9.3. The Travelling Salesman Problem (TSP)

The Travelling Salesman Problem (TSP) is probably the most known and studied problem in Operations Research. In this section, we briefly[1] present this fascinating problem and the TSPLIB which stands for the TSP library and is a library of sample instances for the TSP (and related problems) from various origins and of various types. To read TSPLIB data, we have implemented our own TSPData class as none of the available source code are compatible with our licence. Feel free to use it! Finally, we like to visualize what we are doing. To do so, we use the excellent ePiX library through our TSPEpixData class.

[1]Google TSP, Traveling Saleman Problem or Travelling Salesman Problem to find lots of examples, explanations, applications, etc.

9.3.1. The Problem

Given a graph G=(V,E) and pairwise distances between nodes, the TSP consists in finding the shortest possible path that visits each node exactly once and returns to the starting node. You can think about a salesman that must visit several cities and come back to his hometown, hence the name the problem.

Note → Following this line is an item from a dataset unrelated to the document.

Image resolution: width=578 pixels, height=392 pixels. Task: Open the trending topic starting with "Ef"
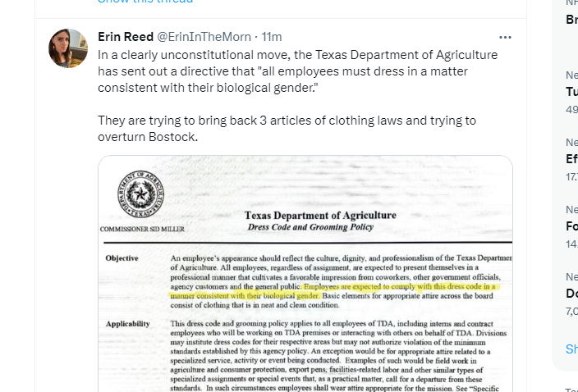(571, 159)
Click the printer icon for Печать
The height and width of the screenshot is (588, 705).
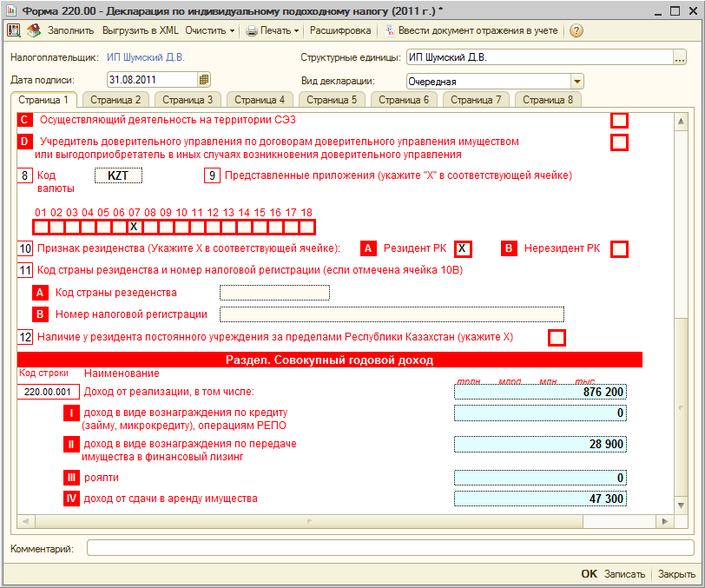tap(252, 30)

The cost we want to minimize is the sum of the distances along the path. Although there is a special vertex called the depot from which the tour starts and ends, we are really concerned with the overall cost of the tour, i.e. the we could start and end the tour at every node without changing the objective cost of the tour.

Below you can find a picture of a solution of the TSP with 280 cities (a280) in the section Visualization with ePix.

The best algorithms can now routinely solve TSP instances with then thousands of nodes to optimality[2].

These instances are out of scope of the Constraint Programming paradigm[3]. CP shines when you consider complicated side constraints like the addition of time windows: each customer (represented by a node) has to be serviced inside a given time interval.

[2]The record at the time of writing is the pla85900 instance in Gerd Reinelt’s TSPLIB. This instance is a VLSI application with 85 900 nodes. For many other instances with millions of nodes, solutions can be found that are guaranteed to be within 1% of an optimal tour!
[3]At least for now and if you try to solve them to optimality.

Do I really need a complete graph?

This question might come as a surprise to CP practitioners. Indeed, in CP you can use any graph as input. Outside the CP paradigm, most algorithms solving the TSP ask for a complete graph as input. The classical way to transform any (non complete) graph into a complete graph is to replace each non existing edge (i,j) by a well suited shortest path edge between i and j.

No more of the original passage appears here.